Lichtenberg had a curved spine from childhood, which made him shorter. He wanted to write a novel but only finished a few pages. He died in Göttingen in 1799 after a short illness at age 56.
Scrap books
Georg Christoph Lichtenberg kept special notebooks called "scrapbooks" from when he was a student until he passed away. He named them Sudelbücher in German, and each notebook was given a letter from A to L.
After Lichtenberg died, his family shared these notebooks with the world. Sadly, some of the notebooks were lost or destroyed, but the ones that remain are kept at a university in Göttingen.

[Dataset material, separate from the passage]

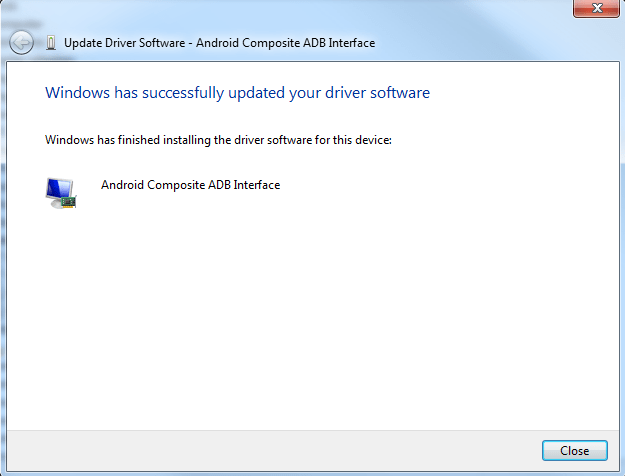Select the "Android Composite ADB Interface" device label

[x=190, y=185]
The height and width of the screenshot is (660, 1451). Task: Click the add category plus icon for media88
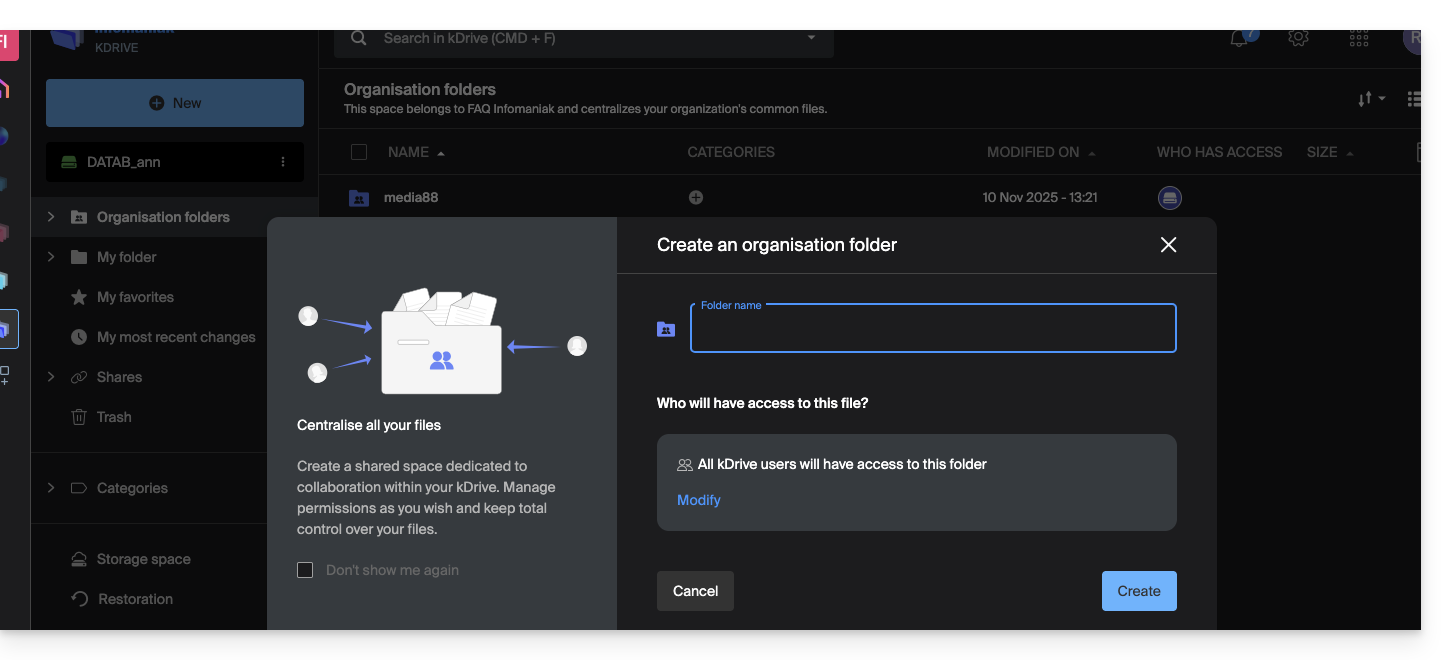[x=696, y=198]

These notebooks are full of interesting things he found, like quotes, book titles, personal thoughts, and smart observations about people. They show how he thought carefully and used experiments to understand science better. One of his famous ideas was that as we learn more about nature, our theories might change, but we should keep track of everything we discover until we can make a better theory.
Other works
Georg Christoph Lichtenberg was a famous German writer. He liked to make clever and funny comments.
He laughed at a scientist named Johann Kaspar Lavater, who thought he could guess a person’s character by looking at their face. He also wrote a satire about another writer named Johann Heinrich Voss and his ideas on ancient Greek words.

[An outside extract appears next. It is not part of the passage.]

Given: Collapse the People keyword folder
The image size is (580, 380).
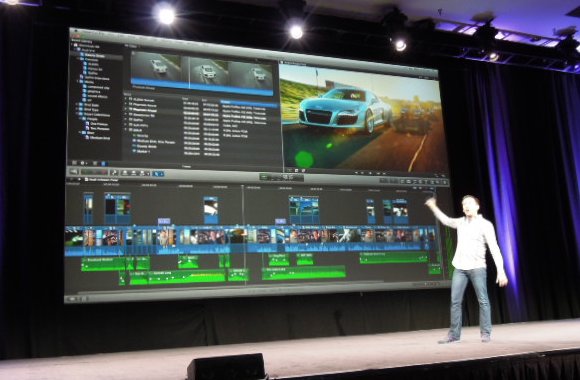Looking at the screenshot, I should (x=81, y=119).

Lichtenberg wrote about his trips to England and shared stories about a famous actor named David Garrick. He made a special calendar called the Göttinger Taschen Calender to teach people about science and nature in a fun way. He also helped with a magazine and took over a science textbook after his friend died. Later, he wrote about funny details in artwork by another famous creator named William Hogarth.
Legacy
Lichtenberg's notebooks became very famous after he died. Many important thinkers admired his work. People like Arthur Schopenhauer, Ludwig Wittgenstein, and Johann Wolfgang von Goethe liked his clever ideas.
As a scientist, Lichtenberg studied electricity. He found special branching patterns called Lichtenberg figures using static electricity. He made a machine to produce static electricity, which helped create modern copying technology. A crater on the Moon and an asteroid, 7970 Lichtenberg, are named after him. He also helped create the paper sizes we use today, like A4 paper.
Selected bibliography
Here are some important works by Georg Christoph Lichtenberg.

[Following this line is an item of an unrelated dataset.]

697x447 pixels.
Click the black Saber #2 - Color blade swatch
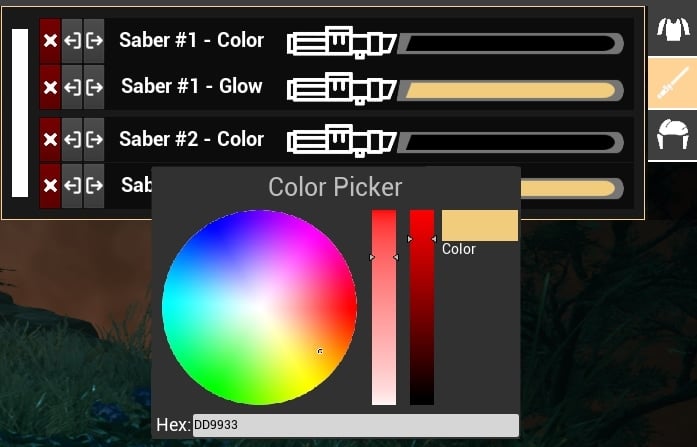click(510, 143)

Works published during his lifetime
- Briefe aus England, 1776–78
- Über Physiognomik, wider die Physiognomen, 1778
- Göttingisches Magazin der Wissenschaften und Litteratur, 1780–85 (ed. by Georg Christoph Lichtenberg and Georg Forster)
- Über die Pronunciation der Schöpse des alten Griechenlandes, 1782
- Ausführliche Erklärung der Hogarthischen Kupferstiche, 1794–1799
Complete works in German
- Schriften und Briefe, 1968–72 (4 vols., ed. by Wolfgang Promies)
English translations
- The Reflections of Lichtenberg, Swan Sonnenschein, 1908 (selected and translated by Norman Alliston).
- Lichtenberg's Visits to England, as Described in his Letters and Diaries, Oxford, The Clarendon Press, 1938 (trans. and ed., by Margaret L. Mare and W. H. Quarrell)
- The Lichtenberg Reader, Beacon Press, 1959 (trans. and ed. by Franz H. Mautner and Henry Hatfield)
- The World of Hogarth. Lichtenberg's Commentaries on Hogarth's Engravings, Houghton Mifflin Company, 1966 (trans. by Innes and Gustav Herdan)
- Hogarth on High Life. The Marriage à la Mode Series, from Georg Christoph Lichtenberg's Commentaries, 1970 (trans. and ed. by Arthur S. Wensinger and W. B. Coley)
- Aphorisms, Penguin, 1990 (trans. with an introduction and notes by R. J. Hollingdale), ISBN 0-14-044519-6, reprinted as The Waste Books, 2000, ISBN 978-0-940322-50-9
- Lichtenberg: Aphorisms & Letters, Johnathan Cape, 1969 (trans. and ed. by Franz H. Mautner and Henry Hatfield), SBN 224-61286-7
- G.C. Lichtenberg: Philosophical Writings, (trans. and ed. by Steven Tester), Albany: State University of New York Press, 2012.